DATASET RECORDS:

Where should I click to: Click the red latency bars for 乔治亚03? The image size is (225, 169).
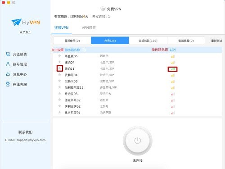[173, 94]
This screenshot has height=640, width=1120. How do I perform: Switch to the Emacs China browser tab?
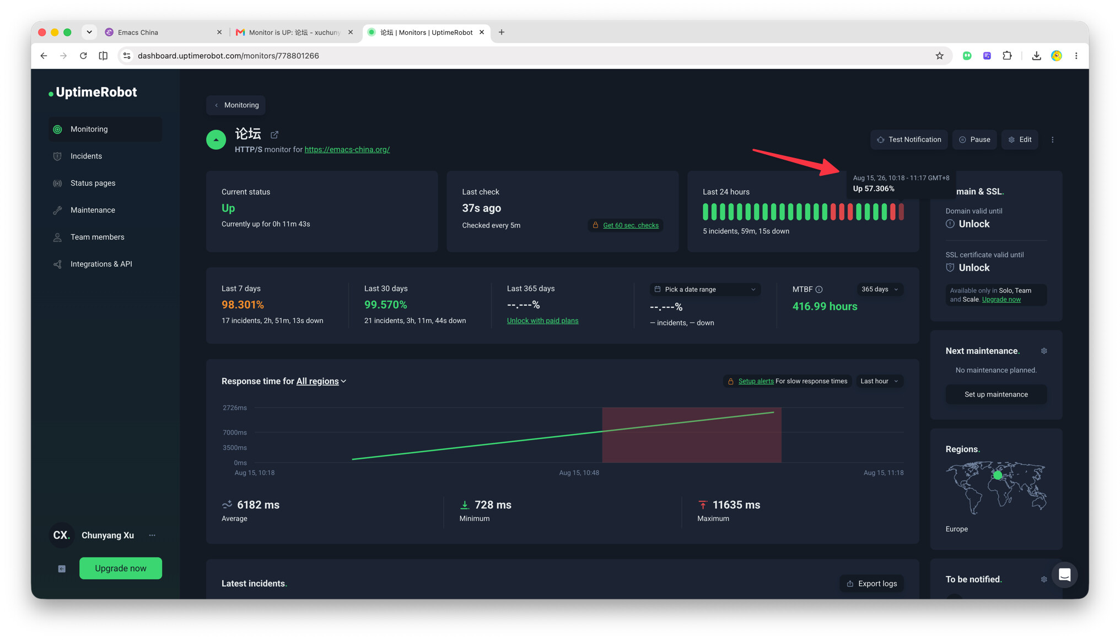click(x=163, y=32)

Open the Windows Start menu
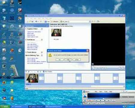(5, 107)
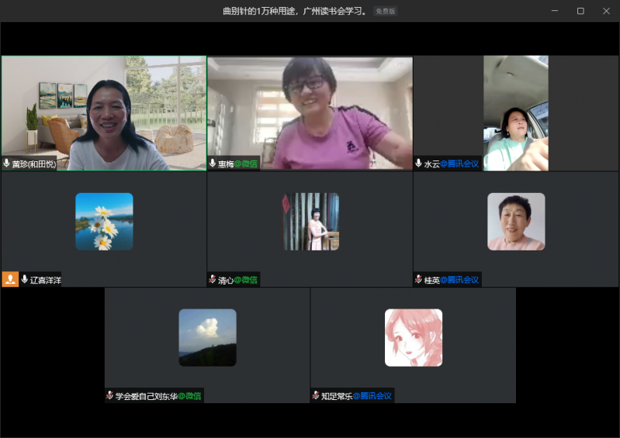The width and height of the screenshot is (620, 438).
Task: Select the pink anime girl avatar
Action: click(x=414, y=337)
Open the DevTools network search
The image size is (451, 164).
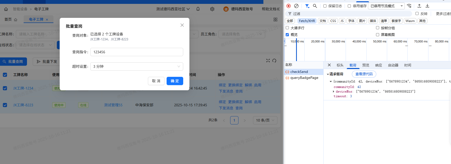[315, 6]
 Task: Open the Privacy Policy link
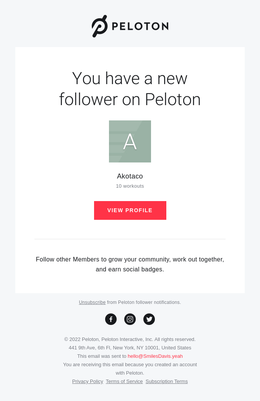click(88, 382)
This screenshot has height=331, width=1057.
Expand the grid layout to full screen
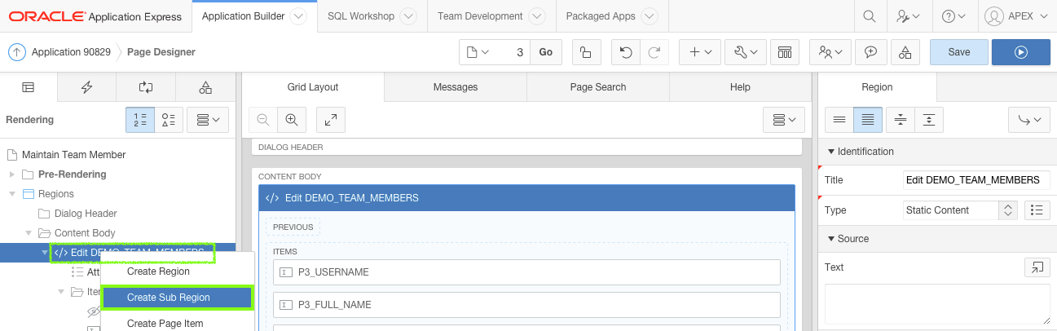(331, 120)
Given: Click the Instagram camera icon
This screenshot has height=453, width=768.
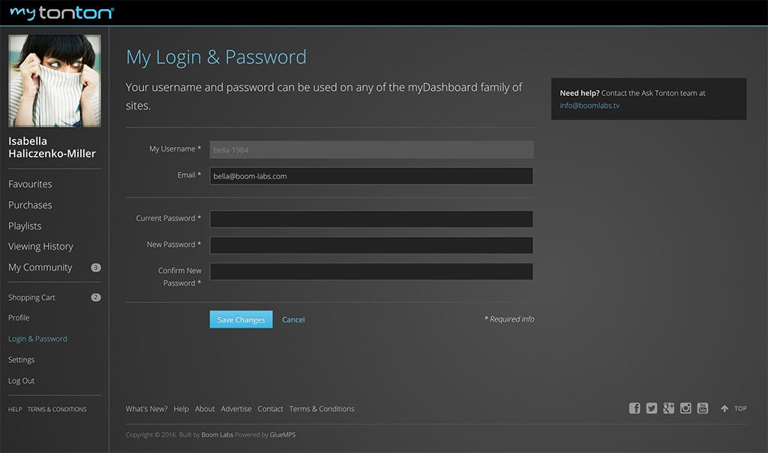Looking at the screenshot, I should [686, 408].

YOUR TASK: The reply needs to repeat exactly the line containing "Open the DevTools network search" and each line after it, through the final line of the entries above, and to skip the pictures.

COMPLETED TASK:
Open the DevTools network search
The image size is (451, 164).
[315, 6]
 Task: Open the Privacy Policy link
click(88, 382)
This screenshot has height=331, width=1057.
Expand the grid layout to full screen
(331, 120)
Given: Click the Instagram camera icon
This screenshot has height=453, width=768.
Looking at the screenshot, I should [686, 408].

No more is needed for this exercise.